* _EXERCISE DETAILS_:
Render every line of the listing below as a Markdown table with the columns Row and Listing line, numbering the rows in order and skipping blank lines.

* _ENTRIES_:
--*--
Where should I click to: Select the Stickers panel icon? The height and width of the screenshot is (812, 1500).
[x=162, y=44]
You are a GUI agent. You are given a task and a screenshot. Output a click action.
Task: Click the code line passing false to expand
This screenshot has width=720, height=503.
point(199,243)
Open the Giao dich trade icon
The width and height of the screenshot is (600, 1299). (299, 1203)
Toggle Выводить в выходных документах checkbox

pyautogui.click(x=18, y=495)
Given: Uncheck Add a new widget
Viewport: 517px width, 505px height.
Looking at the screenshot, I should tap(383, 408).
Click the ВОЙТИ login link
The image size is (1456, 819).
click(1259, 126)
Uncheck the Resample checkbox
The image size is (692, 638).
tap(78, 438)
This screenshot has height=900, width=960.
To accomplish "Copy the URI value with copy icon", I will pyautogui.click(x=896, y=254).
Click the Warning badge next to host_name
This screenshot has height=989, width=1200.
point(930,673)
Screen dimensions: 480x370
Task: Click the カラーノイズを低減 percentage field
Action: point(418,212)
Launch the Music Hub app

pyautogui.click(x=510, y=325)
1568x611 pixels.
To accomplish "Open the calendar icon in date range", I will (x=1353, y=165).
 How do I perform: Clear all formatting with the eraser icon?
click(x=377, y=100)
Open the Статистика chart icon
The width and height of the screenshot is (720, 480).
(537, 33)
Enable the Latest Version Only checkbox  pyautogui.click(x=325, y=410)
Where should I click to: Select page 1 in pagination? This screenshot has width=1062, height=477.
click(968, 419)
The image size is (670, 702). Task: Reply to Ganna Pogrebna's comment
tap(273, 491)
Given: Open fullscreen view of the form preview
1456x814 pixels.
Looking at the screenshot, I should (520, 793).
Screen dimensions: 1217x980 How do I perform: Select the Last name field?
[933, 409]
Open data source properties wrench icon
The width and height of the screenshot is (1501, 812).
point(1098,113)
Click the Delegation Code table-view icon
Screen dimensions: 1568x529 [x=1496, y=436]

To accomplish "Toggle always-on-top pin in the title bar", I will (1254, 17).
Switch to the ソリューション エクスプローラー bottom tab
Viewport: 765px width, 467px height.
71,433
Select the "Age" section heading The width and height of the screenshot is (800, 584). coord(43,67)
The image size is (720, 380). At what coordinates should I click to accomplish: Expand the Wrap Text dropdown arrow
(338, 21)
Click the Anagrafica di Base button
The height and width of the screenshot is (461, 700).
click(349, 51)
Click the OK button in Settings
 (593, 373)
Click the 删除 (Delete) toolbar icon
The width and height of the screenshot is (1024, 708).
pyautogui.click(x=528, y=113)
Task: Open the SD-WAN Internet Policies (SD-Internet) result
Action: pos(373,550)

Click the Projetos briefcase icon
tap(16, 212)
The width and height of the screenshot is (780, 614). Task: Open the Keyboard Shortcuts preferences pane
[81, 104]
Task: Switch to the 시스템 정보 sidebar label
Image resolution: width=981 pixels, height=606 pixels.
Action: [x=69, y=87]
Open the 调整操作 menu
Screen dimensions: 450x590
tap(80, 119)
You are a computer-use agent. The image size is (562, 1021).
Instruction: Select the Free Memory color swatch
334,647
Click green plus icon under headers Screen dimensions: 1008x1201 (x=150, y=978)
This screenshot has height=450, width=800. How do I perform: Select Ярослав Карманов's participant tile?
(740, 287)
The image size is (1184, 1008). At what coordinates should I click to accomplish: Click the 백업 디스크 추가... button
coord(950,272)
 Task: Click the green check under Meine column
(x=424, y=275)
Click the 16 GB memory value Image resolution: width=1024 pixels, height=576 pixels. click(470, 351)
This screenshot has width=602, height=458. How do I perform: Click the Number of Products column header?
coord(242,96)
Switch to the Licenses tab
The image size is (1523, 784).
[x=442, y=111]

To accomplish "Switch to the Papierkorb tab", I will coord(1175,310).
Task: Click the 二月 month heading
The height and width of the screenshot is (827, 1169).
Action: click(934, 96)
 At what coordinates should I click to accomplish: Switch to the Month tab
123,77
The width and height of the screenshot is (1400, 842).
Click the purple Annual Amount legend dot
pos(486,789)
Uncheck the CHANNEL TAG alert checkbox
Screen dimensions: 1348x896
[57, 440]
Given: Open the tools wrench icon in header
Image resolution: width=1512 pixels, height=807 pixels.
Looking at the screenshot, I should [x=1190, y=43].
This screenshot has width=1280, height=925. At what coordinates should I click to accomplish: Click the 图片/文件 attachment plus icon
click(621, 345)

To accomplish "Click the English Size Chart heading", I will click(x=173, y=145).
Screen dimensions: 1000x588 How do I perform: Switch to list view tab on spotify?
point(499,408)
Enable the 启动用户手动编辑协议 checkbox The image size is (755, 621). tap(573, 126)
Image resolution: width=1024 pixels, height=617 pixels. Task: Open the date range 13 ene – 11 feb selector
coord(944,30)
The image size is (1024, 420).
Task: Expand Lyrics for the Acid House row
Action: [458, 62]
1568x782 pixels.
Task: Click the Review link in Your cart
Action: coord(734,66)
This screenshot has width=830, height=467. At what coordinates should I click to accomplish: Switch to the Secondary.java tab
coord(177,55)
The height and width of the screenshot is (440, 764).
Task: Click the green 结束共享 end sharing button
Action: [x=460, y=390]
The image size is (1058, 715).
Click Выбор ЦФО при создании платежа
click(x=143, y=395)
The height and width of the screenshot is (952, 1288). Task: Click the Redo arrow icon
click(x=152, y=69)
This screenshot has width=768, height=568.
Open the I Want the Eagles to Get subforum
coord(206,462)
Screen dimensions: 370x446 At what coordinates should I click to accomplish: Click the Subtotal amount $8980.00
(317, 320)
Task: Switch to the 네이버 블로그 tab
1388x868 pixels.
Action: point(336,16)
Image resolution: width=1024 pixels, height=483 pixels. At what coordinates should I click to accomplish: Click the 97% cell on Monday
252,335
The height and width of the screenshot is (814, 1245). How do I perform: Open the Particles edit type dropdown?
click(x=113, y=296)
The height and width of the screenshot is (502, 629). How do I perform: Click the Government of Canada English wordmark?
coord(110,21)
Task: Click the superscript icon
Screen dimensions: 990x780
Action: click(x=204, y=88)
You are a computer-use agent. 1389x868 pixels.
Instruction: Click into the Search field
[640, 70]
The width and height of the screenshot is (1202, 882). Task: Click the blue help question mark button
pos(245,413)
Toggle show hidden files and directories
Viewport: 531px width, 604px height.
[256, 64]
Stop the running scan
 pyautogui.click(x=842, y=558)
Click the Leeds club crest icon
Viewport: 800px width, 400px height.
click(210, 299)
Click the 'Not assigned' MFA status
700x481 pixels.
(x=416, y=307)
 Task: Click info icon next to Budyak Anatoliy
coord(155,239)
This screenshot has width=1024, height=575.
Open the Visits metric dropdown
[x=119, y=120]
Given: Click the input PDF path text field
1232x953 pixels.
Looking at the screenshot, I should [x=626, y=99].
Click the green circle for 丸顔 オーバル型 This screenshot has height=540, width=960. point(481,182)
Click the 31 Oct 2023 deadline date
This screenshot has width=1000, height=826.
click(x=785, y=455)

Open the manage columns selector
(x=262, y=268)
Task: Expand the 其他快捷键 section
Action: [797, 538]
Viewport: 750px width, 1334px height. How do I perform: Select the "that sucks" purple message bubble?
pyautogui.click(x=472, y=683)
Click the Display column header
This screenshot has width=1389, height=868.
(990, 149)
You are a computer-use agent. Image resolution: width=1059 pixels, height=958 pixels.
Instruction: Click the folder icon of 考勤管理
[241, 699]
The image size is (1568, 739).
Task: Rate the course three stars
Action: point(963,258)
--*--
* _RESPONSE_:
| Row | Listing line |
|---|---|
| 1 | Where should I click to: Select the Stickers panel icon? The height and width of the screenshot is (812, 1500). |
| 2 | [x=162, y=44] |
| 3 | You are a GUI agent. You are given a task and a screenshot. Output a click action. |
| 4 | Task: Click the code line passing false to expand |
| 5 | This screenshot has width=720, height=503. |
| 6 | point(199,243) |
| 7 | Open the Giao dich trade icon |
| 8 | The width and height of the screenshot is (600, 1299). (299, 1203) |
| 9 | Toggle Выводить в выходных документах checkbox |
| 10 | pyautogui.click(x=18, y=495) |
| 11 | Given: Uncheck Add a new widget |
| 12 | Viewport: 517px width, 505px height. |
| 13 | Looking at the screenshot, I should tap(383, 408). |
| 14 | Click the ВОЙТИ login link |
| 15 | The image size is (1456, 819). |
| 16 | click(1259, 126) |
| 17 | Uncheck the Resample checkbox |
| 18 | The image size is (692, 638). |
| 19 | tap(78, 438) |
| 20 | This screenshot has height=900, width=960. |
| 21 | To accomplish "Copy the URI value with copy icon", I will pyautogui.click(x=896, y=254). |
| 22 | Click the Warning badge next to host_name |
| 23 | This screenshot has height=989, width=1200. |
| 24 | point(930,673) |
| 25 | Screen dimensions: 480x370 |
| 26 | Task: Click the カラーノイズを低減 percentage field |
| 27 | Action: point(418,212) |
| 28 | Launch the Music Hub app |
| 29 | pyautogui.click(x=510, y=325) |
| 30 | 1568x611 pixels. |
| 31 | To accomplish "Open the calendar icon in date range", I will (x=1353, y=165). |
| 32 |  How do I perform: Clear all formatting with the eraser icon? |
| 33 | click(x=377, y=100) |
| 34 | Open the Статистика chart icon |
| 35 | The width and height of the screenshot is (720, 480). |
| 36 | (537, 33) |
| 37 | Enable the Latest Version Only checkbox  pyautogui.click(x=325, y=410) |
| 38 | Where should I click to: Select page 1 in pagination? This screenshot has width=1062, height=477. |
| 39 | click(968, 419) |
| 40 | The image size is (670, 702). Task: Reply to Ganna Pogrebna's comment |
| 41 | tap(273, 491) |
| 42 | Given: Open fullscreen view of the form preview |
| 43 | 1456x814 pixels. |
| 44 | Looking at the screenshot, I should (520, 793). |
| 45 | Screen dimensions: 1217x980 How do I perform: Select the Last name field? |
| 46 | [933, 409] |
| 47 | Open data source properties wrench icon |
| 48 | The width and height of the screenshot is (1501, 812). |
| 49 | point(1098,113) |
| 50 | Click the Delegation Code table-view icon |
| 51 | Screen dimensions: 1568x529 [x=1496, y=436] |
| 52 | To accomplish "Toggle always-on-top pin in the title bar", I will (1254, 17). |
| 53 | Switch to the ソリューション エクスプローラー bottom tab |
| 54 | Viewport: 765px width, 467px height. |
| 55 | 71,433 |
| 56 | Select the "Age" section heading The width and height of the screenshot is (800, 584). coord(43,67) |
| 57 | The image size is (720, 380). At what coordinates should I click to accomplish: Expand the Wrap Text dropdown arrow |
| 58 | (338, 21) |
| 59 | Click the Anagrafica di Base button |
| 60 | The height and width of the screenshot is (461, 700). |
| 61 | click(349, 51) |
| 62 | Click the OK button in Settings |
| 63 |  (593, 373) |
| 64 | Click the 删除 (Delete) toolbar icon |
| 65 | The width and height of the screenshot is (1024, 708). |
| 66 | pyautogui.click(x=528, y=113) |
| 67 | Task: Open the SD-WAN Internet Policies (SD-Internet) result |
| 68 | Action: pos(373,550) |
| 69 | Click the Projetos briefcase icon |
| 70 | tap(16, 212) |
| 71 | The width and height of the screenshot is (780, 614). Task: Open the Keyboard Shortcuts preferences pane |
| 72 | [81, 104] |
| 73 | Task: Switch to the 시스템 정보 sidebar label |
| 74 | Image resolution: width=981 pixels, height=606 pixels. |
| 75 | Action: [x=69, y=87] |
| 76 | Open the 调整操作 menu |
| 77 | Screen dimensions: 450x590 |
| 78 | tap(80, 119) |
| 79 | You are a computer-use agent. The image size is (562, 1021). |
| 80 | Instruction: Select the Free Memory color swatch |
| 81 | 334,647 |
| 82 | Click green plus icon under headers Screen dimensions: 1008x1201 (x=150, y=978) |
| 83 | This screenshot has height=450, width=800. How do I perform: Select Ярослав Карманов's participant tile? |
| 84 | (740, 287) |
| 85 | The image size is (1184, 1008). At what coordinates should I click to accomplish: Click the 백업 디스크 추가... button |
| 86 | coord(950,272) |
| 87 |  Task: Click the green check under Meine column |
| 88 | (x=424, y=275) |
| 89 | Click the 16 GB memory value Image resolution: width=1024 pixels, height=576 pixels. click(470, 351) |
| 90 | This screenshot has width=602, height=458. How do I perform: Click the Number of Products column header? |
| 91 | coord(242,96) |
| 92 | Switch to the Licenses tab |
| 93 | The image size is (1523, 784). |
| 94 | [x=442, y=111] |
| 95 | To accomplish "Switch to the Papierkorb tab", I will coord(1175,310). |
| 96 | Task: Click the 二月 month heading |
| 97 | The height and width of the screenshot is (827, 1169). |
| 98 | Action: click(934, 96) |
| 99 |  At what coordinates should I click to accomplish: Switch to the Month tab |
| 100 | 123,77 |
| 101 | The width and height of the screenshot is (1400, 842). |
| 102 | Click the purple Annual Amount legend dot |
| 103 | pos(486,789) |
| 104 | Uncheck the CHANNEL TAG alert checkbox |
| 105 | Screen dimensions: 1348x896 |
| 106 | [57, 440] |
| 107 | Given: Open the tools wrench icon in header |
| 108 | Image resolution: width=1512 pixels, height=807 pixels. |
| 109 | Looking at the screenshot, I should [x=1190, y=43]. |
| 110 | This screenshot has width=1280, height=925. At what coordinates should I click to accomplish: Click the 图片/文件 attachment plus icon |
| 111 | click(621, 345) |
| 112 | To accomplish "Click the English Size Chart heading", I will click(x=173, y=145). |
| 113 | Screen dimensions: 1000x588 How do I perform: Switch to list view tab on spotify? |
| 114 | point(499,408) |
| 115 | Enable the 启动用户手动编辑协议 checkbox The image size is (755, 621). tap(573, 126) |
| 116 | Image resolution: width=1024 pixels, height=617 pixels. Task: Open the date range 13 ene – 11 feb selector |
| 117 | coord(944,30) |
| 118 | The image size is (1024, 420). |
| 119 | Task: Expand Lyrics for the Acid House row |
| 120 | Action: [458, 62] |
| 121 | 1568x782 pixels. |
| 122 | Task: Click the Review link in Your cart |
| 123 | Action: coord(734,66) |
| 124 | This screenshot has width=830, height=467. At what coordinates should I click to accomplish: Switch to the Secondary.java tab |
| 125 | coord(177,55) |
| 126 | The height and width of the screenshot is (440, 764). |
| 127 | Task: Click the green 结束共享 end sharing button |
| 128 | Action: [x=460, y=390] |
| 129 | The image size is (1058, 715). |
| 130 | Click Выбор ЦФО при создании платежа |
| 131 | click(x=143, y=395) |
| 132 | The height and width of the screenshot is (952, 1288). Task: Click the Redo arrow icon |
| 133 | click(x=152, y=69) |
| 134 | This screenshot has width=768, height=568. |
| 135 | Open the I Want the Eagles to Get subforum |
| 136 | coord(206,462) |
| 137 | Screen dimensions: 370x446 At what coordinates should I click to accomplish: Click the Subtotal amount $8980.00 |
| 138 | (317, 320) |
| 139 | Task: Switch to the 네이버 블로그 tab |
| 140 | 1388x868 pixels. |
| 141 | Action: point(336,16) |
| 142 | Image resolution: width=1024 pixels, height=483 pixels. At what coordinates should I click to accomplish: Click the 97% cell on Monday |
| 143 | 252,335 |
| 144 | The height and width of the screenshot is (814, 1245). How do I perform: Open the Particles edit type dropdown? |
| 145 | click(x=113, y=296) |
| 146 | The height and width of the screenshot is (502, 629). How do I perform: Click the Government of Canada English wordmark? |
| 147 | coord(110,21) |
| 148 | Task: Click the superscript icon |
| 149 | Screen dimensions: 990x780 |
| 150 | Action: click(x=204, y=88) |
| 151 | You are a computer-use agent. 1389x868 pixels. |
| 152 | Instruction: Click into the Search field |
| 153 | [640, 70] |
| 154 | The width and height of the screenshot is (1202, 882). Task: Click the blue help question mark button |
| 155 | pos(245,413) |
| 156 | Toggle show hidden files and directories |
| 157 | Viewport: 531px width, 604px height. |
| 158 | [256, 64] |
| 159 | Stop the running scan |
| 160 |  pyautogui.click(x=842, y=558) |
| 161 | Click the Leeds club crest icon |
| 162 | Viewport: 800px width, 400px height. |
| 163 | click(210, 299) |
| 164 | Click the 'Not assigned' MFA status |
| 165 | 700x481 pixels. |
| 166 | (x=416, y=307) |
| 167 |  Task: Click info icon next to Budyak Anatoliy |
| 168 | coord(155,239) |
| 169 | This screenshot has width=1024, height=575. |
| 170 | Open the Visits metric dropdown |
| 171 | [x=119, y=120] |
| 172 | Given: Click the input PDF path text field |
| 173 | 1232x953 pixels. |
| 174 | Looking at the screenshot, I should [x=626, y=99]. |
| 175 | Click the green circle for 丸顔 オーバル型 This screenshot has height=540, width=960. point(481,182) |
| 176 | Click the 31 Oct 2023 deadline date |
| 177 | This screenshot has width=1000, height=826. |
| 178 | click(x=785, y=455) |
| 179 | Open the manage columns selector |
| 180 | (x=262, y=268) |
| 181 | Task: Expand the 其他快捷键 section |
| 182 | Action: [797, 538] |
| 183 | Viewport: 750px width, 1334px height. How do I perform: Select the "that sucks" purple message bubble? |
| 184 | pyautogui.click(x=472, y=683) |
| 185 | Click the Display column header |
| 186 | This screenshot has width=1389, height=868. |
| 187 | (990, 149) |
| 188 | You are a computer-use agent. Image resolution: width=1059 pixels, height=958 pixels. |
| 189 | Instruction: Click the folder icon of 考勤管理 |
| 190 | [241, 699] |
| 191 | The image size is (1568, 739). |
| 192 | Task: Rate the course three stars |
| 193 | Action: point(963,258) |